=== WORK INSTRUCTION 1 ===
In the Velocity caching passage, what does App ID-based security let you register with a named cache?
=== WORK INSTRUCTION 2 ===
Write the next part of the passage on Velocity caching, picking up after its final sentence.

=== PROVIDED PASSAGE ===
[Start of section]

Several times during the sessions on Velocity at the PDC, the presenter would add or remove a caching server at runtime. When this was done, the cluster of Velocity caching servers would react immediately and start to redistribute cache items across the cluster.  This intelligence was very impressive and is the same smarts that is able to react if a caching server has a hardware failure, again redistributing cached items across the cluster.  With this ability it is possible to dynamically add more caching power at runtime without losing any cached data because of a system restart.

Future Features

Although no indication was given as to when the additional features described below would make it into the Velocity framework it was very encouraging to hear about the many features that were in the queue for a future release.  Here are some of the ones mentioned at the PDC:

Security

In future releases of Velocity, security will need to be a greater consideration.  Currently, information stored inside the Velocity cache is not secured in anyway.  Having access to the cache means that you have access to anything stored in the cache.  In future versions of Velocity there will be security options that will allow you to secure items in the cache using several different techniques. The future planned security options are:

  • Token-based Security –  when storing items in the cache you will be able to specify a security token along with that item.  That security token will need to be presented in order to retrieve the item from the cache.
  • App ID-based Security – This option will allow you to register a domain account with a named cache.  This way only specific users will be able to access a specified cache. Note: “Named caches” are discussed later in this post.
  • Transport Level Security – This option will allow the standard transport level security offered by the various WCF bindings.

[End of section]

=== PROVIDED DATA ===
[Start of section]

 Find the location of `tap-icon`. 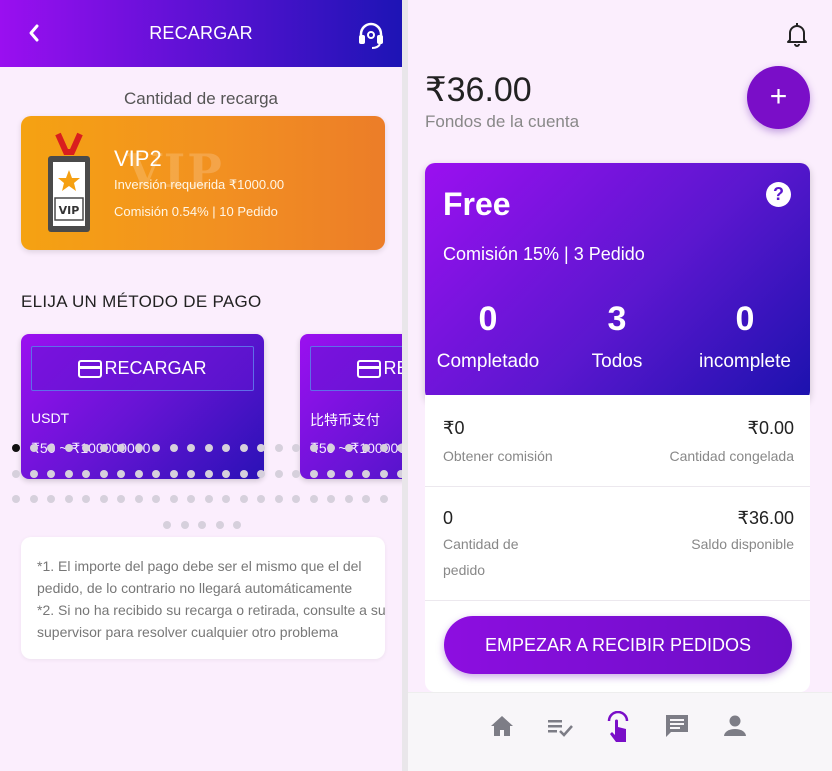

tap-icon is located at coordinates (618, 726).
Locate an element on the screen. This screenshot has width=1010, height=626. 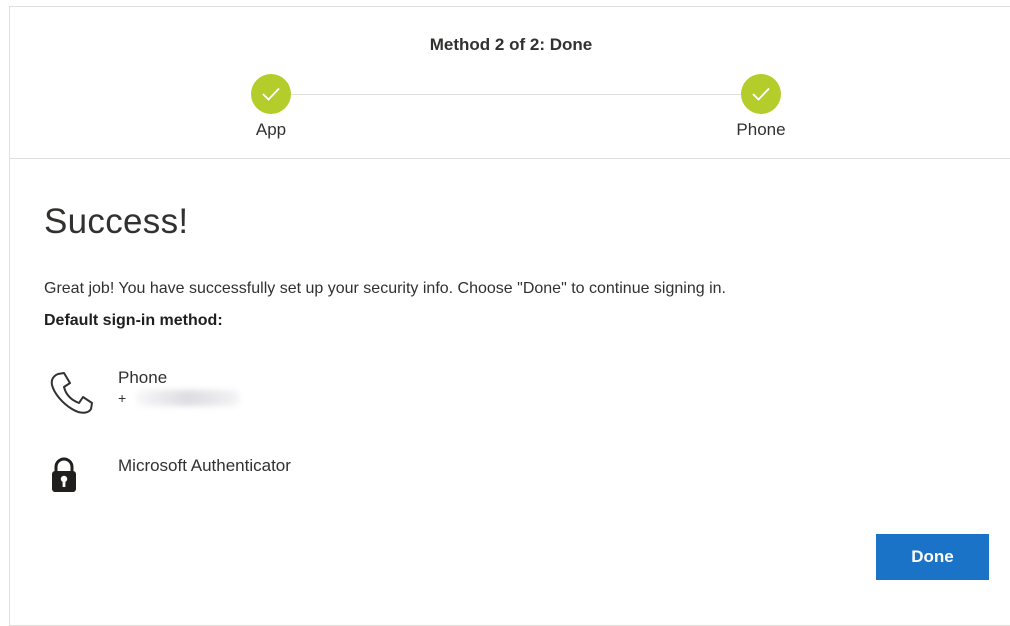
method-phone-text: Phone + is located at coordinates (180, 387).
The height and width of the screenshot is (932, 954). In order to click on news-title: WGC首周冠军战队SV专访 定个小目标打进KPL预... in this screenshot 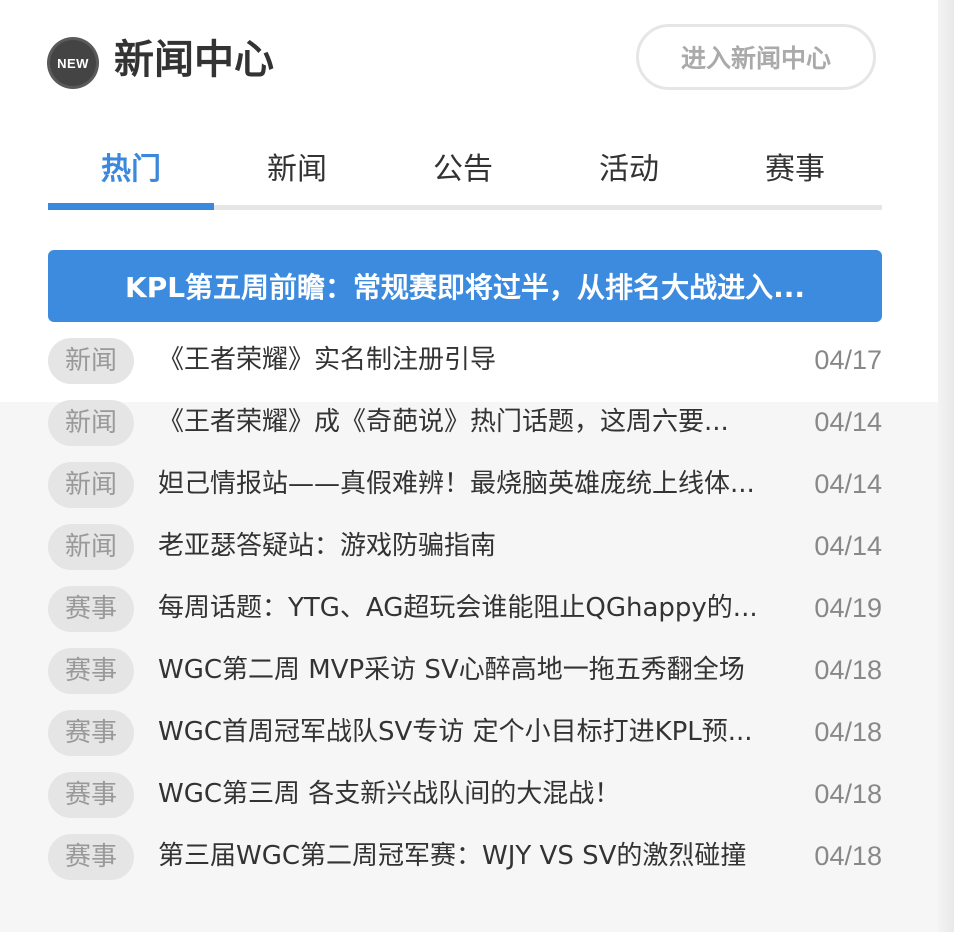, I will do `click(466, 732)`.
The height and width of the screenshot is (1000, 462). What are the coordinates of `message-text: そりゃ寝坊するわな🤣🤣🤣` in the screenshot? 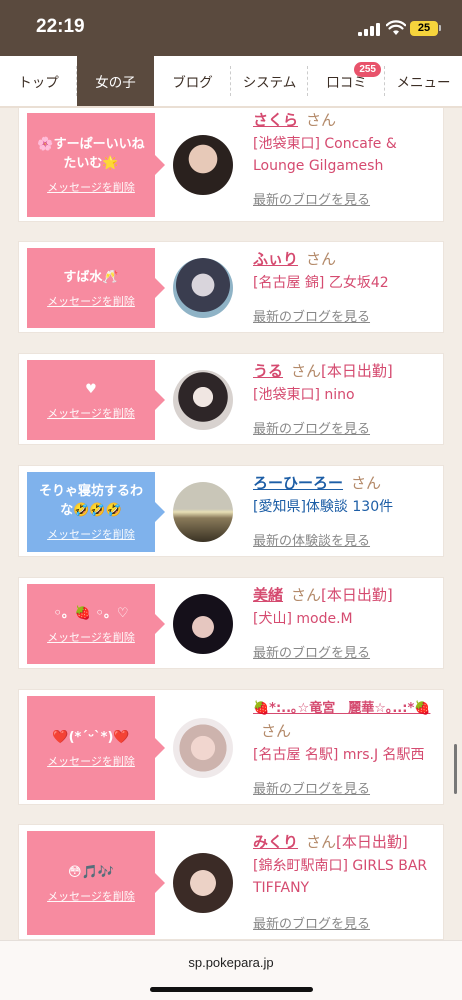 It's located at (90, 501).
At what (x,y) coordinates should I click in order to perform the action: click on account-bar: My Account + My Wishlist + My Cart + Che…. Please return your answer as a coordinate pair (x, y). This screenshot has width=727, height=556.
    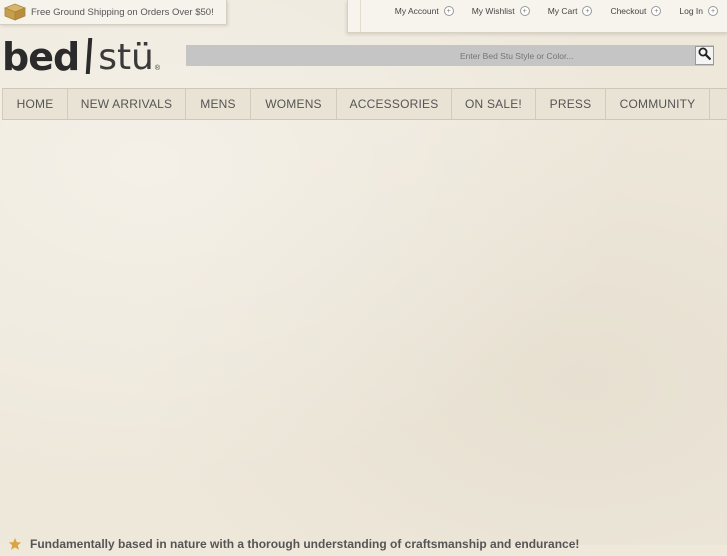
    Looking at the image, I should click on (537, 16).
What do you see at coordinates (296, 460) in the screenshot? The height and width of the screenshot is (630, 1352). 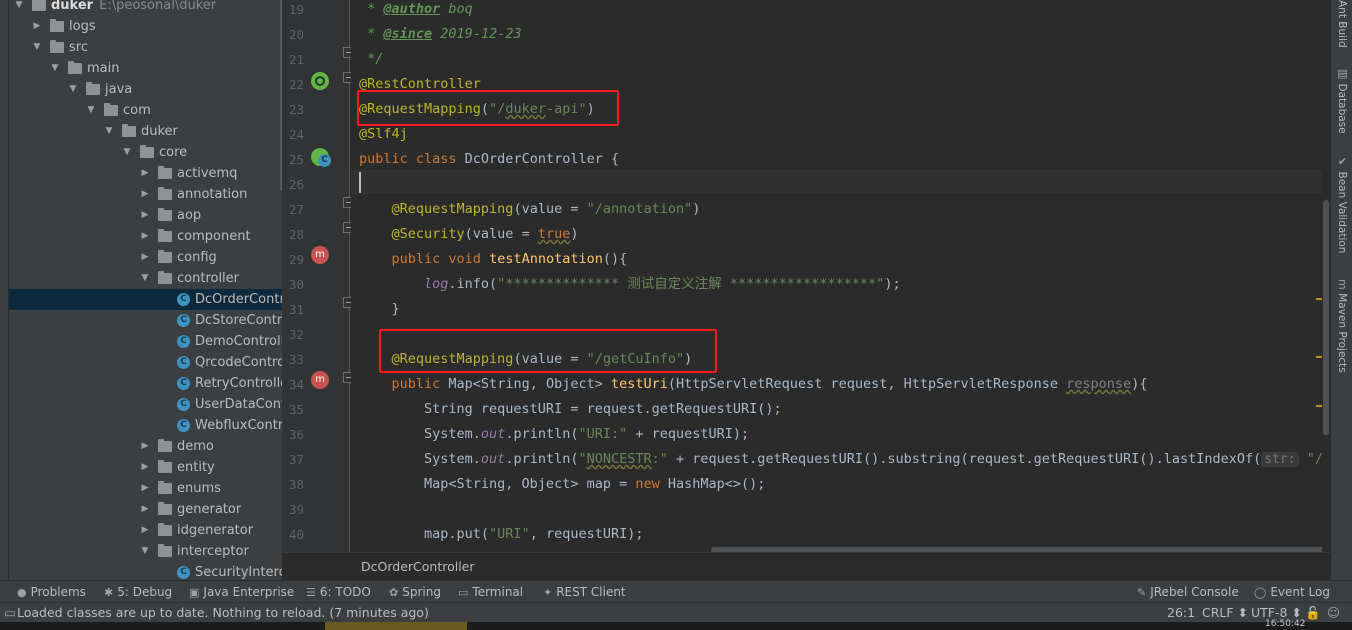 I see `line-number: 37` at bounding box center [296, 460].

[End of section]

=== EXPECTED OUTPUT 1 ===
A domain account, so that only specific users can access that cache.

=== EXPECTED OUTPUT 2 ===
Cache Event Notifications

In the future, when anything happens that affects the cache, a notification will be sent across the cache cluster and to any other subscribed listeners. These events, when implemented, will allow a view into all of the actions taken on the cache.  This will include notifications sent when items are added, updated and removed form the cache.

Write Behind

In many scenarios, it is the cache itself that we wish to front the data access to our system.  This can provide very high performance and throughput.  In order to make this as efficient as possible it would be great if it was possible to write to the cache and have the cache write the data to its backend data store.  This is what is referred to as “Write Behind”.  The actual writing to the backend happens asynchronously so that the caller does not have to wait for this write to happen and only has to wait for the item to be written to the cache memory.  This is possible and safe because of the high availability features offered in Velocity.  Because the cache data can be backed up inside the cache, there is little risk that a machine failure will prevent the data from being written to the backend data store.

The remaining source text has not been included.